[Material supplied]
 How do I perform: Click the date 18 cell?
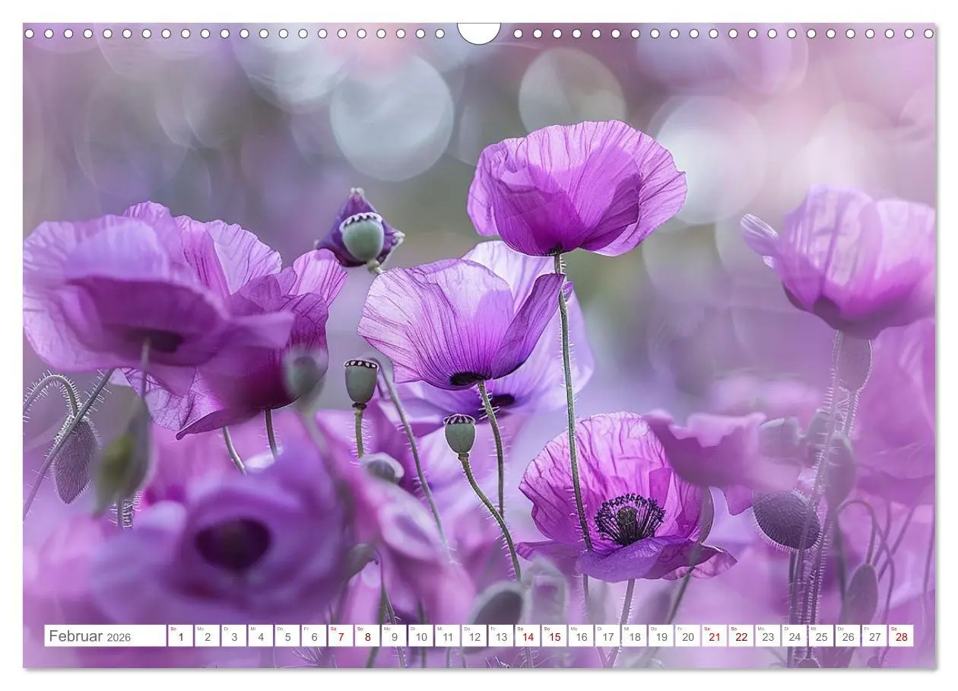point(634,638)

--

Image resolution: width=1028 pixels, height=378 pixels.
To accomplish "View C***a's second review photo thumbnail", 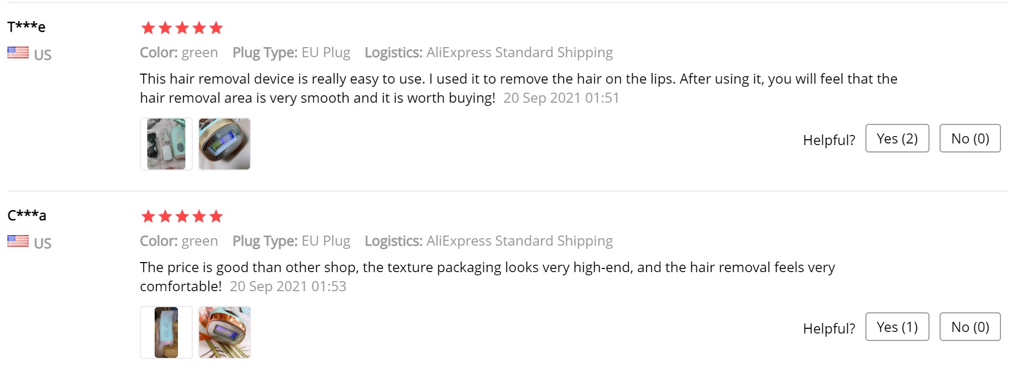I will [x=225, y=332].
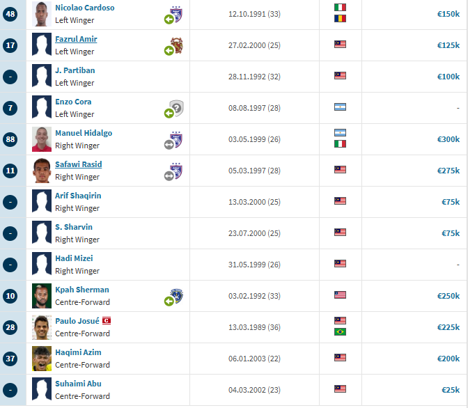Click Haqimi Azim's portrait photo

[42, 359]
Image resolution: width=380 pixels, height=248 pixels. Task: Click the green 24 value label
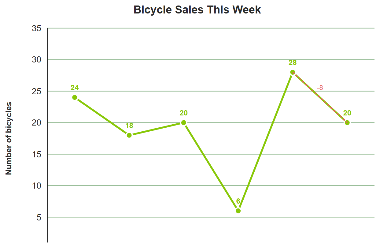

==

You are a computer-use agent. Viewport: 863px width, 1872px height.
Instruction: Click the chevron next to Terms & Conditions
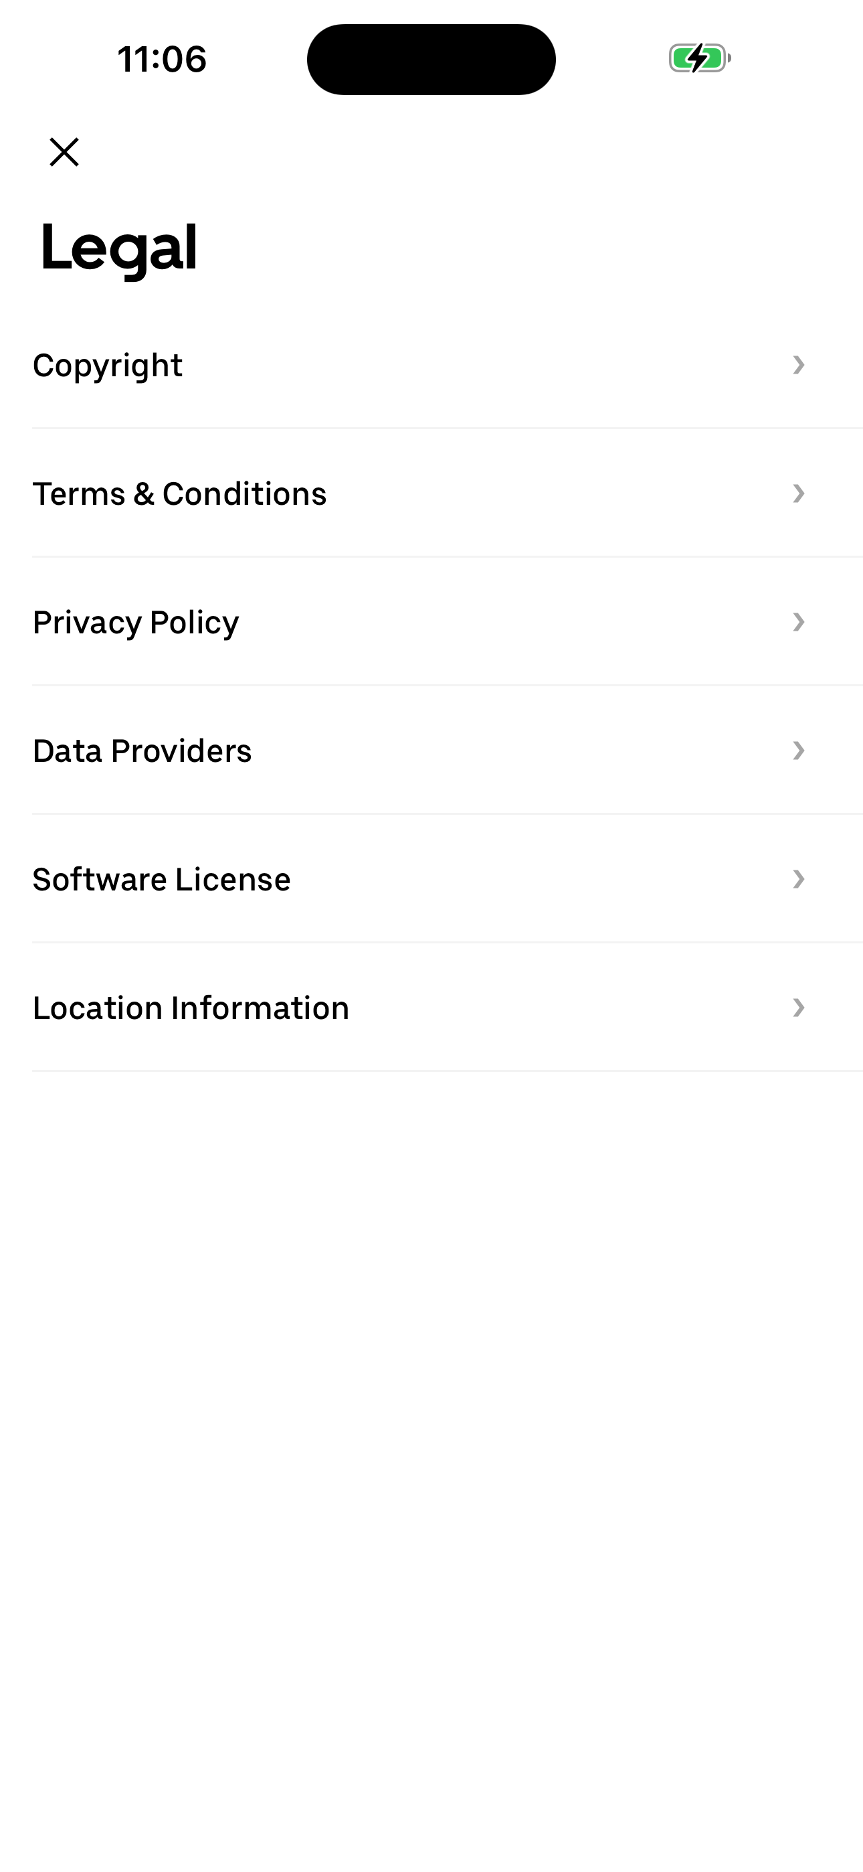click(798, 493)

[What is required] Looking at the records, report the number of lines that hold the string "Image", with no other text.

[Solution for this task] 2